=== What this task involves ===
Reproduce the lines from the one containing "This screenshot has width=1652, height=932." through the one containing "[x=875, y=209]", both included, without the pictures.

# Supplied information start

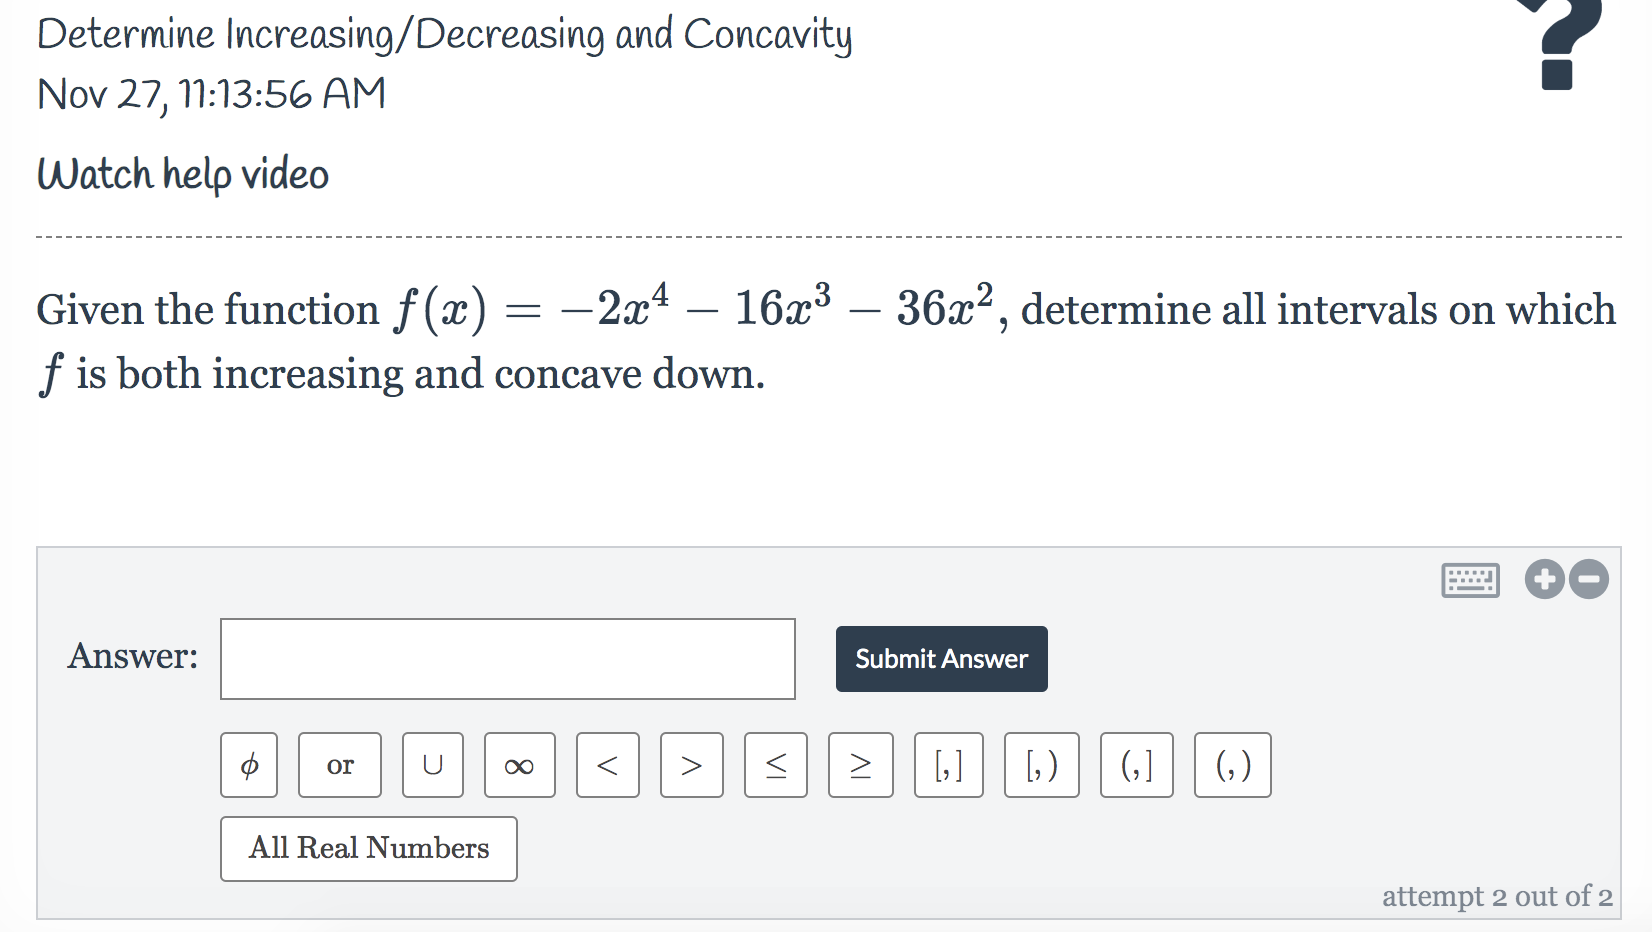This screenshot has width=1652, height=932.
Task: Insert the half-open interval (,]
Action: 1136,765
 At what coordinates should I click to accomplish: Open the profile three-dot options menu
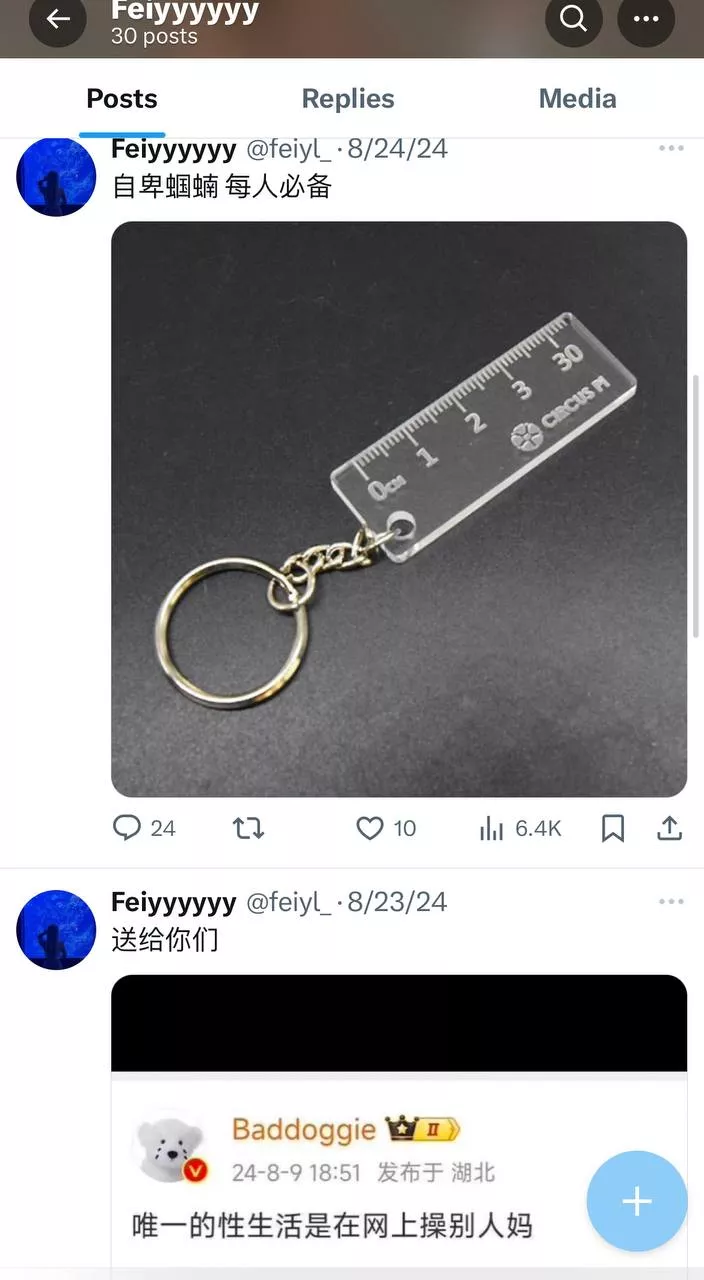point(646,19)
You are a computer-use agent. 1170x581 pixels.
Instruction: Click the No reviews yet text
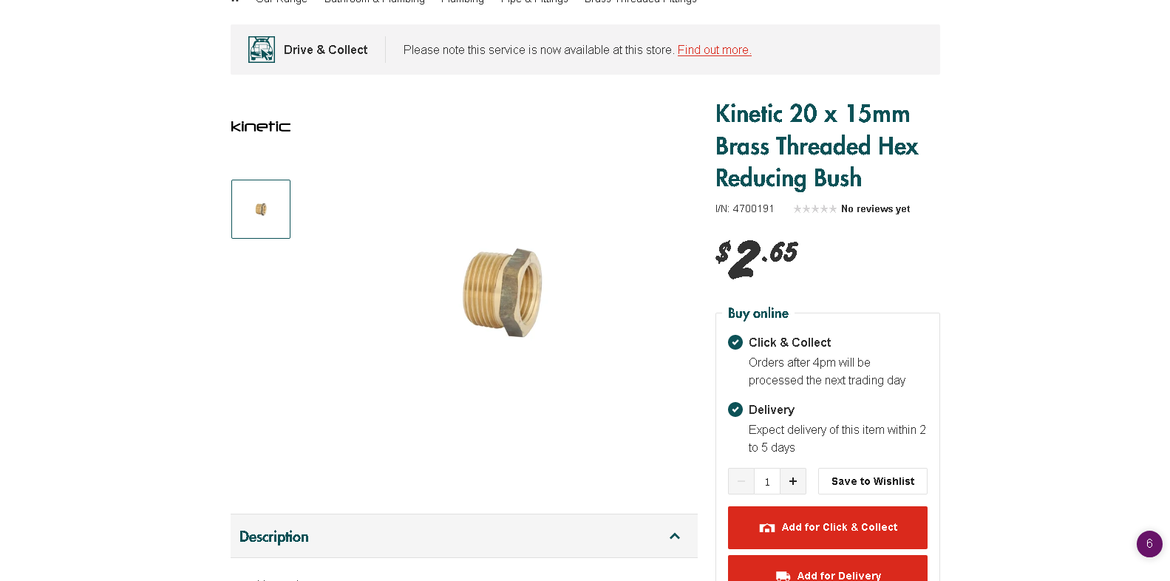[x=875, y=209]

# Supplied information end
# Supplied information start

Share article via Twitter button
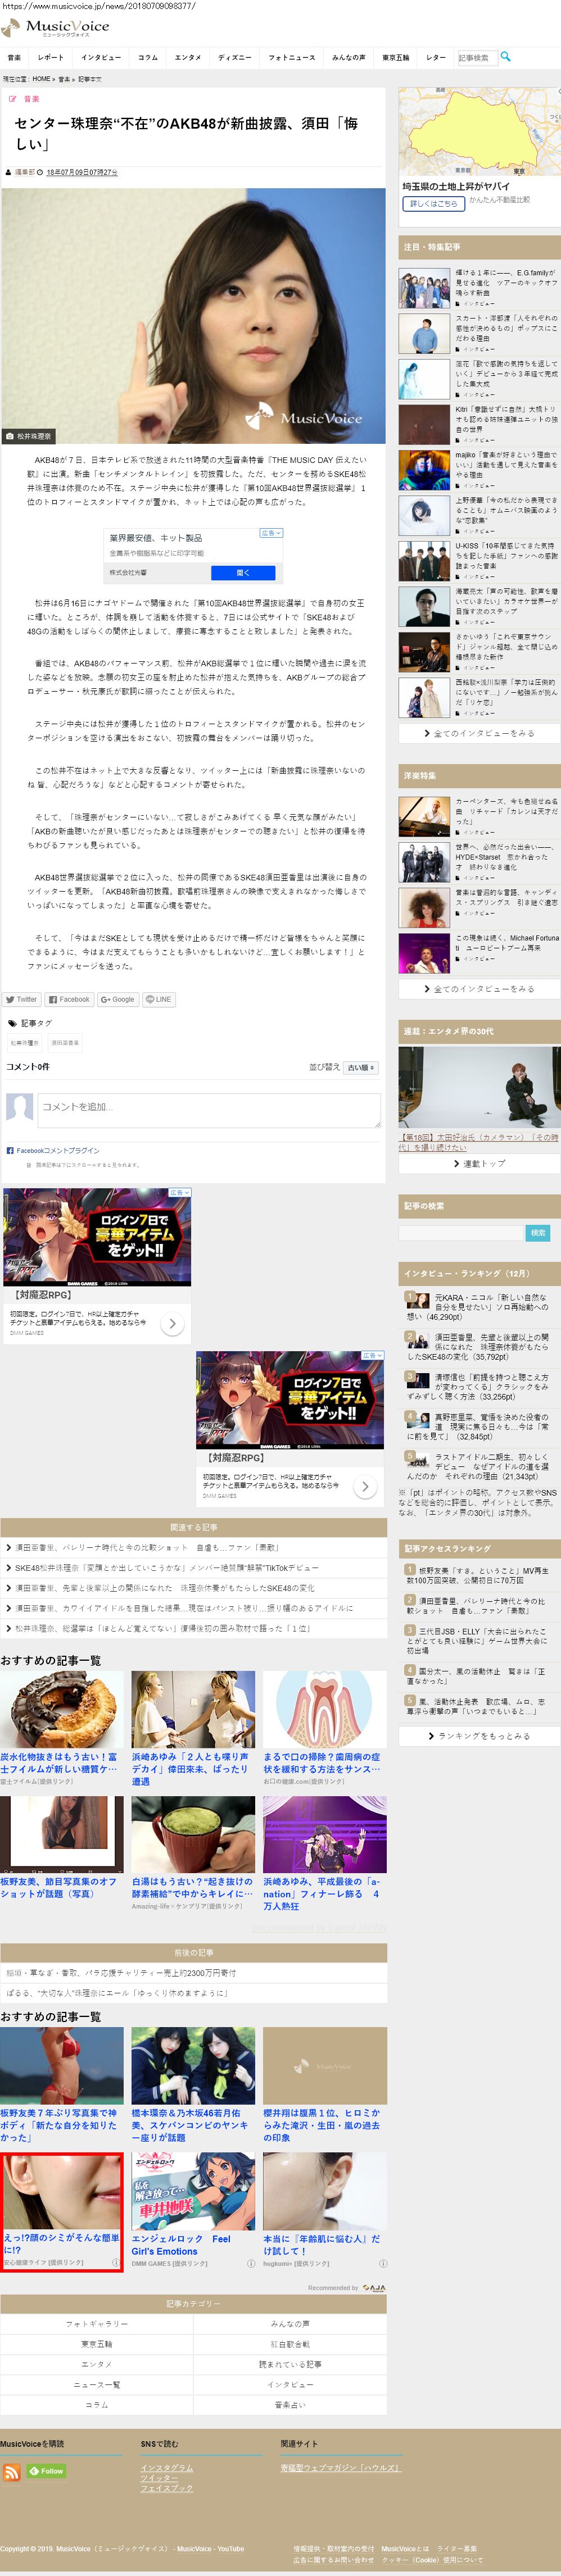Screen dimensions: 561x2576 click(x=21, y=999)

# Supplied information end

=== Full output ===
This screenshot has width=1652, height=932.
Task: Insert the half-open interval (,]
Action: 1136,765
 At what coordinates should I click to accomplish: Open the profile three-dot options menu
point(646,19)
You are a computer-use agent. 1170x581 pixels.
Instruction: Click the No reviews yet text
[x=875, y=209]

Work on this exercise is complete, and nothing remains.